Crystal: Discussion: Hashing namespace with Hasher classes

Created on 16 Jun 2017  路  18Comments  路  Source: crystal-lang/crystal

Currently Crystal ignores existence of HashFlood: hash function for base types is trivial "identity", and for strings it is very simple and easy to forge, and no any seeding performed.

Hash functions should be at least not-trivially forged when random seed used.

Design with separated hasher allows switch between different hash algorithms: default "safer" for public facing applications, and "faster" for non-tainted data.

As proposed by @RX14

class Object
  def hash
    Hashing::StdHasher.build do |hasher|
      hash(hasher)
    end
  end

  def hash(hasher)
    hasher << object_id
  end
end

class MyClass
  property foo : Foo
  property bar : Bar

  def hash(hasher)
    hasher << @foo << @bar
  end
end

Extracted from #4557 discussion because it may be discussed and implemented before.

/cc @RX14, @funny-falcon

Most helpful comment

Thanks for taking the time to explain. I agree hash codes as currently implemented are simple but basic and problematic (leading to attack vectors).

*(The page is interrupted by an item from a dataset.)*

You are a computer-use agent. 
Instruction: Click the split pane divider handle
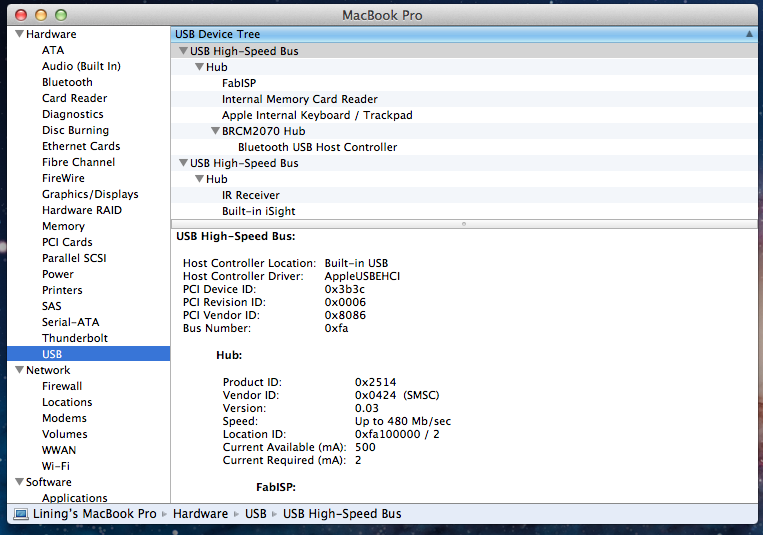pos(462,223)
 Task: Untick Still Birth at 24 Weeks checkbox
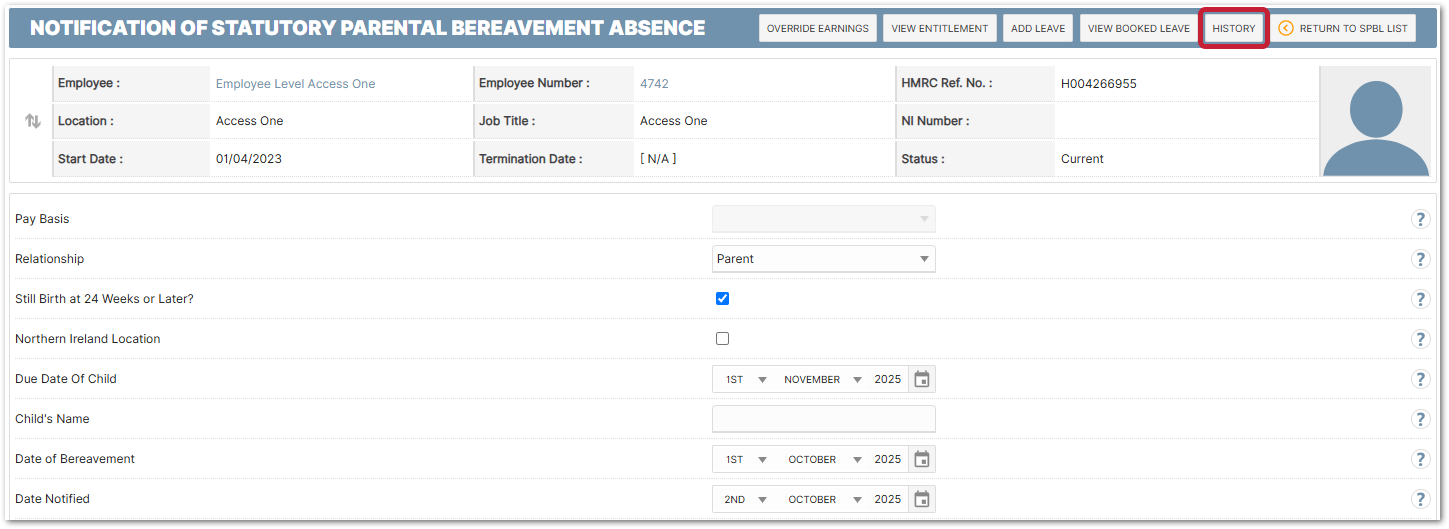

allows switch between different hash algorithms, one safer, one faster.

No. There should be a single hash solution, good for all use cases (safety first, then the fastest), implemented just like today: a generic Object#hash implementation, which can be overriden to better fits each struct/class data.

All 18 comments

Looks like we need

module Hashing
  alias Type = Int32

  module Build
    def build : Type
      builder = new
      yield builder
      builder.calculate
    end

    def seed
      555
    end
  end

  class StdHasher
    extend Build

    property val

    def initialize
      @val = 0
    end

    def <<(value) : self
      self.val += value
      self
    end

    def calculate : Type
      val + self.class.seed
    end
  end

end

hash = Hashing::StdHasher.build do |hasher|
  hasher << 12 << 24
end

p hash

Any suggestions?

Looks a lot like I thought about.

There is also need for random seed. I understood how to generate it with SecureRandom, but I'm in doubdt how to share it between StdHasher and Int32Hasher (special case for Hash(Int32, V)). Can you give me an advice?

I suppose that You may implement seed in another module like a Build. Extend classes with it and do self.class.seed.

By the way - hashers are reference classes in example above now.

Here is draft of Hashing::StdHasher https://gist.github.com/funny-falcon/52eb622d689a2eae3e2d7b4e4a77d5ac

I strongly miss #1517 for convenience. Had to do wrapper struct holding pointer to implementation to achieve stack allocation + pass-by-pointer + convenient method calling. Compiler is not smart enough to allocate class-object on a stack.

why not

class String
  def hash(hasher)
    hasher << to_slice
  end
end

also looks like Object.hash() with build already does *.hash with build, so need no duplicated code.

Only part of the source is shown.